* _TASK PROMPT_
Your answer must contain each line of the data, copied exactly.

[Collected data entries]
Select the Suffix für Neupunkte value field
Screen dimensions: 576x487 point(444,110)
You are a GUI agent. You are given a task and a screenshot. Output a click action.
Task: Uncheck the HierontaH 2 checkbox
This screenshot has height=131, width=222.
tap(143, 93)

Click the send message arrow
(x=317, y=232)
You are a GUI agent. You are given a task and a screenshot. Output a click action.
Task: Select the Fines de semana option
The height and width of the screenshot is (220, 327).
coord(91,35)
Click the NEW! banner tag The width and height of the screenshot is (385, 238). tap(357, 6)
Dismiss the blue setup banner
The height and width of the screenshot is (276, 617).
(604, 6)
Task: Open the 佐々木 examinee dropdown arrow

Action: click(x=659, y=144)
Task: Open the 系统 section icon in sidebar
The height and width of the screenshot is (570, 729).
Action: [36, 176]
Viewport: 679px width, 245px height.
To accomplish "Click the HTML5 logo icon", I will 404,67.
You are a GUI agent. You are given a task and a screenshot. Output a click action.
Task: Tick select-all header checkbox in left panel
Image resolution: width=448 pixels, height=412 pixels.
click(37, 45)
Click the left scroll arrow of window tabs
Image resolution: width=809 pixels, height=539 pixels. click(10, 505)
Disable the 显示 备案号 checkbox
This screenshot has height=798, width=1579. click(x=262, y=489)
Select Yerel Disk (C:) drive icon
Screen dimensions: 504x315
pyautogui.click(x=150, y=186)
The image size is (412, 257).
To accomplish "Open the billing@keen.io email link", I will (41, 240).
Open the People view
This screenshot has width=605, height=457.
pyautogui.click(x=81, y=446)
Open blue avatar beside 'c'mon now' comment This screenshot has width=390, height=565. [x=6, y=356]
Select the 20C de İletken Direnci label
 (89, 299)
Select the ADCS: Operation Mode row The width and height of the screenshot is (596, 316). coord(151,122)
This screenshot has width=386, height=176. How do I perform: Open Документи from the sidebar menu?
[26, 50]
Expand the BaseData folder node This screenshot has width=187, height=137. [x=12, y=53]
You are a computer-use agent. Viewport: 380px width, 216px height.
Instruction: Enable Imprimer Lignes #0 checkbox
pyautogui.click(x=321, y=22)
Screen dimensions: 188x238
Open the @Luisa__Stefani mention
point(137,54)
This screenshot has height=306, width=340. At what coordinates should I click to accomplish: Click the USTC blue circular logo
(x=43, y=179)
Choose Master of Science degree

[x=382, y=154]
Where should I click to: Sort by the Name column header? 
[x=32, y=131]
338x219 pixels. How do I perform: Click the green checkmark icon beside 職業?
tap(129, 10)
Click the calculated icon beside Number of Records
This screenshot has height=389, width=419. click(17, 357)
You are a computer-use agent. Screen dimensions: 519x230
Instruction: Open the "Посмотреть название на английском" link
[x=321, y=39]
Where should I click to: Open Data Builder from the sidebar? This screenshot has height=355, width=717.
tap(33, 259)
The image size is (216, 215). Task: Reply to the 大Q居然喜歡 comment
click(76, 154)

* _TASK OUTPUT_
Select the Suffix für Neupunkte value field
Screen dimensions: 576x487 point(444,110)
You are a GUI agent. You are given a task and a screenshot. Output a click action.
Task: Uncheck the HierontaH 2 checkbox
This screenshot has height=131, width=222.
tap(143, 93)

Click the send message arrow
(x=317, y=232)
You are a GUI agent. You are given a task and a screenshot. Output a click action.
Task: Select the Fines de semana option
The height and width of the screenshot is (220, 327).
coord(91,35)
Click the NEW! banner tag The width and height of the screenshot is (385, 238). tap(357, 6)
Dismiss the blue setup banner
The height and width of the screenshot is (276, 617).
(604, 6)
Task: Open the 佐々木 examinee dropdown arrow

Action: click(x=659, y=144)
Task: Open the 系统 section icon in sidebar
The height and width of the screenshot is (570, 729).
Action: [36, 176]
Viewport: 679px width, 245px height.
To accomplish "Click the HTML5 logo icon", I will 404,67.
You are a GUI agent. You are given a task and a screenshot. Output a click action.
Task: Tick select-all header checkbox in left panel
Image resolution: width=448 pixels, height=412 pixels.
click(37, 45)
Click the left scroll arrow of window tabs
Image resolution: width=809 pixels, height=539 pixels. click(10, 505)
Disable the 显示 备案号 checkbox
This screenshot has height=798, width=1579. click(x=262, y=489)
Select Yerel Disk (C:) drive icon
Screen dimensions: 504x315
pyautogui.click(x=150, y=186)
The image size is (412, 257).
To accomplish "Open the billing@keen.io email link", I will (41, 240).
Open the People view
This screenshot has width=605, height=457.
pyautogui.click(x=81, y=446)
Open blue avatar beside 'c'mon now' comment This screenshot has width=390, height=565. [x=6, y=356]
Select the 20C de İletken Direnci label
 (89, 299)
Select the ADCS: Operation Mode row The width and height of the screenshot is (596, 316). coord(151,122)
This screenshot has width=386, height=176. How do I perform: Open Документи from the sidebar menu?
[26, 50]
Expand the BaseData folder node This screenshot has width=187, height=137. [x=12, y=53]
You are a computer-use agent. Viewport: 380px width, 216px height.
Instruction: Enable Imprimer Lignes #0 checkbox
pyautogui.click(x=321, y=22)
Screen dimensions: 188x238
Open the @Luisa__Stefani mention
point(137,54)
This screenshot has height=306, width=340. At what coordinates should I click to accomplish: Click the USTC blue circular logo
(x=43, y=179)
Choose Master of Science degree

[x=382, y=154]
Where should I click to: Sort by the Name column header? 
[x=32, y=131]
338x219 pixels. How do I perform: Click the green checkmark icon beside 職業?
tap(129, 10)
Click the calculated icon beside Number of Records
This screenshot has height=389, width=419. click(17, 357)
You are a computer-use agent. Screen dimensions: 519x230
Instruction: Open the "Посмотреть название на английском" link
[x=321, y=39]
Where should I click to: Open Data Builder from the sidebar? This screenshot has height=355, width=717.
tap(33, 259)
The image size is (216, 215). Task: Reply to the 大Q居然喜歡 comment
click(76, 154)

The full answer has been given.